El refugio del manzano Mi zona de retiro personal se encuentra bajo un manzano, a veinte metros de la entrada de la casa. Es una distancia corta en pasos, pero inmensa en significado. Allí, me permito una licencia que en el resto del jardín sería descuido: lo salvaje. He dejado que la naturaleza recupere su pulso, permitiendo que lo indómito conviva con lo cuidado.
Es en este rincón donde el Feng Shui y el Zen se dan la mano de forma intuitiva. El Feng Shui nos habla del flujo de la energía, y no hay energía más pura que la que emana de un árbol que se siente libre. El Zen, por su parte, nos enseña la austeridad del espíritu. Al negarme a plantar más, al dejar espacios sin ocupar, estoy honrando esa sencillez que ahora busco tanto en la escritura como en la vida.
Silencio y compás: La lección de los contratenores Bajo el manzano, mi liturgia es sencilla: silencio absoluto. Es un silencio que solo rompo, de vez en cuando, con música. Pero no es una música cualquiera; es una que no invade, sino que se funde con el aire y la luz de Pontevedra. Mientras estas reflexiones toman forma, me acompaña la pureza de voces como la de Philippe Jaroussky o la serenidad de Andreas Scholl.

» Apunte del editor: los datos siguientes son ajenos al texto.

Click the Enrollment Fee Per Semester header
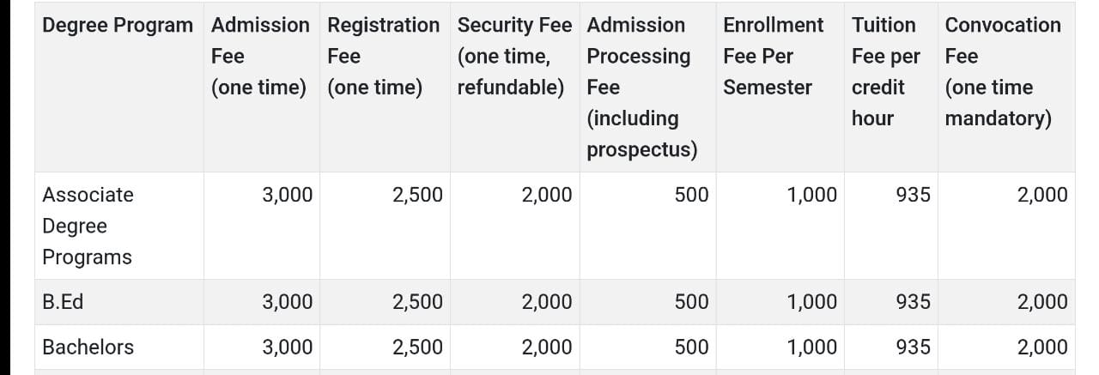This screenshot has height=375, width=1099. [773, 57]
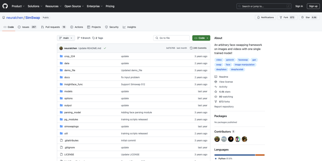Click the green commit status checkmark
The image size is (322, 161).
coord(105,48)
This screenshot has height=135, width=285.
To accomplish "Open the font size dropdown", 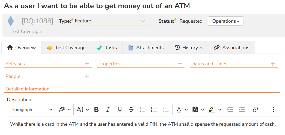I will coord(83,110).
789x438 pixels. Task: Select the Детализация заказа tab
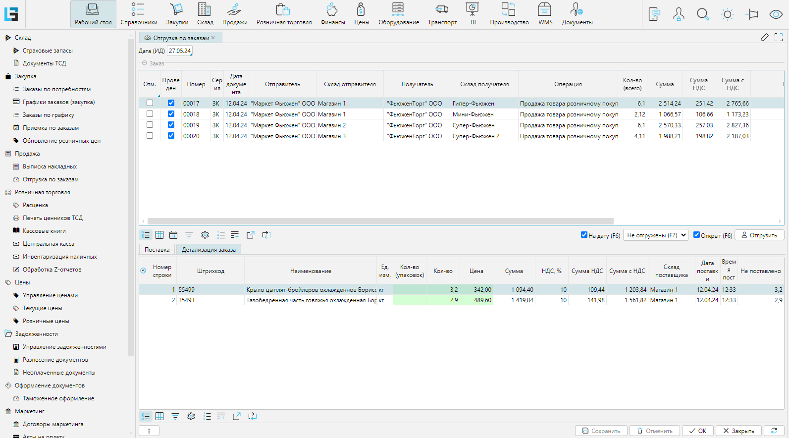[209, 250]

Hay algo en la voz del contratenor, en ese registro que desafía la gravedad, que encaja con la poda que le he hecho a mi ambición de jardinero. Estas voces no "asaltan" el oído; parecen flotar, habitando las pausas y respetando los márgenes del silencio. Ya sea la agilidad cristalina de Jaroussky o la hondura espiritual y el control absoluto de Scholl, ambos comparten esa capacidad de no invadir el espacio, sino de embellecerlo. Es una melodía que se convierte en una estructura invisible, una arquitectura de luz que habita el vacío que he decidido proteger en Valdebruma.

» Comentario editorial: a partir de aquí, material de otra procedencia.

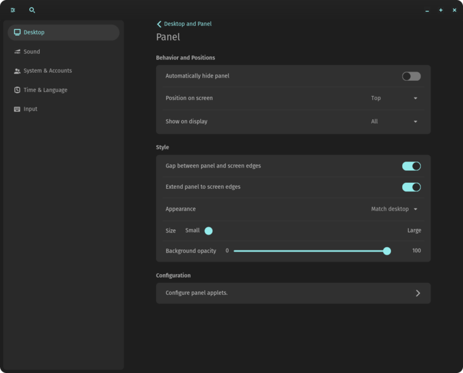The height and width of the screenshot is (373, 463).
Task: Open the Position on screen dropdown
Action: pyautogui.click(x=394, y=98)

He comprendido que cuidar un jardín no es solo plantar; es también saber cuándo dejar de hacerlo. Es entender que, a veces, la mayor belleza no reside en lo que añadimos, sino en lo que permitimos que simplemente sea. Mi jardín ya no es una colección de especies, sino un refugio de paz donde el vacío —y esas voces que parecen nacer del aire— son, finalmente, los invitados de honor.